■ **Exercise brief**
From the records that follow, copy every line that contains the word "search".

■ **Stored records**
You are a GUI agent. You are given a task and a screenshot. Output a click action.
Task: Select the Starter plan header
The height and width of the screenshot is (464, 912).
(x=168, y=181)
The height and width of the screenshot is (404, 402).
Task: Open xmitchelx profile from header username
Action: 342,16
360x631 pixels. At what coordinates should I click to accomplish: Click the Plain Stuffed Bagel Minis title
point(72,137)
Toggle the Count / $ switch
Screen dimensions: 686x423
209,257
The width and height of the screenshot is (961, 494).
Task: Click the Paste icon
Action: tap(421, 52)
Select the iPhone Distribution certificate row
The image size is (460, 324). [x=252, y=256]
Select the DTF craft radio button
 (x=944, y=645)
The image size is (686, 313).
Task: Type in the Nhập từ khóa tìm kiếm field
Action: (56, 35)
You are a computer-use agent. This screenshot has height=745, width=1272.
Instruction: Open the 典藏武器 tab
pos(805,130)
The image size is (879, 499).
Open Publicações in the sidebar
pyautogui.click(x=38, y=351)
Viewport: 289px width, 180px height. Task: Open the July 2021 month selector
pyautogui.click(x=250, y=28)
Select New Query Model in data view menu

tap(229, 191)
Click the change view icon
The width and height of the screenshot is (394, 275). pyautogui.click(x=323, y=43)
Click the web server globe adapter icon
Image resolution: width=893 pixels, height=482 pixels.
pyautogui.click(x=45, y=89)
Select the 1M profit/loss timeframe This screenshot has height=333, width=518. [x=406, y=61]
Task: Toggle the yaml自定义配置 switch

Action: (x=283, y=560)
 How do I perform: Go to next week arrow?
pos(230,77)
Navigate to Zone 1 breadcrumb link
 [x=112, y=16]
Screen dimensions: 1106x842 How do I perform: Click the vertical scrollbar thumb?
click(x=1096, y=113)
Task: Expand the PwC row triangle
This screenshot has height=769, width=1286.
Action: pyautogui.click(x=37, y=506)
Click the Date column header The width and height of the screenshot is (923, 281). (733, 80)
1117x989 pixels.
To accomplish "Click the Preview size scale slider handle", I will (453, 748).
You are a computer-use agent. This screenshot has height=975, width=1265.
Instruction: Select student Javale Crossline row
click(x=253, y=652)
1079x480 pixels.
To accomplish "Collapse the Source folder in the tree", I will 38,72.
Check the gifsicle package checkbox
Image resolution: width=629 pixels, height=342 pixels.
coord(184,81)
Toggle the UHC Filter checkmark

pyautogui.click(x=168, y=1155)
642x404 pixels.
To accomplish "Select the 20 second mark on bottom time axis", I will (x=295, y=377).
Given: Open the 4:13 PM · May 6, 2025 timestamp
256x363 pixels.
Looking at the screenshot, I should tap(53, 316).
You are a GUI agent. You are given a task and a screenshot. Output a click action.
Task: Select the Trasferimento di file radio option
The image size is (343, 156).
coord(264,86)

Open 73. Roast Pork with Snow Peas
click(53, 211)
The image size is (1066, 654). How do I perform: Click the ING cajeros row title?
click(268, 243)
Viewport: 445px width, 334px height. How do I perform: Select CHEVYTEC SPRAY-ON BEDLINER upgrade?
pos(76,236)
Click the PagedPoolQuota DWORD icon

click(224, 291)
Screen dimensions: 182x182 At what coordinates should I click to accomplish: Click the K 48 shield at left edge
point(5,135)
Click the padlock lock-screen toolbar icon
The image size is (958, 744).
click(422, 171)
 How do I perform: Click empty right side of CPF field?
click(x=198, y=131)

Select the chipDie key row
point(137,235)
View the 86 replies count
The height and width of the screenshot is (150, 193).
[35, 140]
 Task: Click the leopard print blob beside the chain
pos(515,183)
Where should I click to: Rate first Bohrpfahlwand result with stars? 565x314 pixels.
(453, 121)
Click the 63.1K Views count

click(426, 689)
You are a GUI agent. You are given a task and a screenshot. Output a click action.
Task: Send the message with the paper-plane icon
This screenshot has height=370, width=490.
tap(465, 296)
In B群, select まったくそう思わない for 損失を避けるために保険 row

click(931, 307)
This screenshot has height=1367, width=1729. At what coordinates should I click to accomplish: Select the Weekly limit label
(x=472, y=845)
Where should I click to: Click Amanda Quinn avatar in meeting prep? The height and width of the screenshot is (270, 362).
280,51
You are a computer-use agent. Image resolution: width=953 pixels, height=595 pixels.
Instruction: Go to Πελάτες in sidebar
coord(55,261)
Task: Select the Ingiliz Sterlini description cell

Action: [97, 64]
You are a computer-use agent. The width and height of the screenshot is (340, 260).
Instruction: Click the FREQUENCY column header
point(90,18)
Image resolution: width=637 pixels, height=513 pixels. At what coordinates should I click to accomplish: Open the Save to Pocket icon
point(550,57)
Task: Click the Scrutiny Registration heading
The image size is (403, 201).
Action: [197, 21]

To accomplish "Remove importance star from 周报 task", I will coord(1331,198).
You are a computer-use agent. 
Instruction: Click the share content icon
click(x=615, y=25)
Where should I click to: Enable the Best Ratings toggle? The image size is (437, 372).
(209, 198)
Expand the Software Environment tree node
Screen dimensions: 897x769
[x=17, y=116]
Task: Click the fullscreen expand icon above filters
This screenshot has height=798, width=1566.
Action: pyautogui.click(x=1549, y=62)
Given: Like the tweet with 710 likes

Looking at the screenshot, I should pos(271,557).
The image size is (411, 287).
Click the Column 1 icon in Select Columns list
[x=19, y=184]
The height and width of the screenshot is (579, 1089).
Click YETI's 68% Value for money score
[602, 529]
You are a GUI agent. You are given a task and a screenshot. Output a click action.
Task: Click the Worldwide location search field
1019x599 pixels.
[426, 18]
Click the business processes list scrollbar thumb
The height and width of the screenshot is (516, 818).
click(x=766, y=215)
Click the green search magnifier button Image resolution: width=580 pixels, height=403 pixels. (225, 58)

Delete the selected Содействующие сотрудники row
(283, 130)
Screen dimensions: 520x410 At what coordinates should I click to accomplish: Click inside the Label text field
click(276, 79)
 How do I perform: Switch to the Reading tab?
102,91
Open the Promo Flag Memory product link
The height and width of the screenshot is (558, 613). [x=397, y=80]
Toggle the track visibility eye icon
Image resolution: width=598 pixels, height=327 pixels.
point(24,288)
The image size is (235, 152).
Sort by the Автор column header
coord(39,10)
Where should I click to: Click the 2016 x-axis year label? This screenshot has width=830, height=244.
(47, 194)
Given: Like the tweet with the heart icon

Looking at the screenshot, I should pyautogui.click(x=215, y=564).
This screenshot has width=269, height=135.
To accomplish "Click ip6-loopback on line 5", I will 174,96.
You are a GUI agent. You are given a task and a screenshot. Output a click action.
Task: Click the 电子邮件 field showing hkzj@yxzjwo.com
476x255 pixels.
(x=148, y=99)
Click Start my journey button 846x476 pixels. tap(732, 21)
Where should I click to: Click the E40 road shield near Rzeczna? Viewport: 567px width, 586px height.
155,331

■ **Your response**
Task: Click the Worldwide location search field
Click the green search magnifier button Image resolution: width=580 pixels, height=403 pixels. (225, 58)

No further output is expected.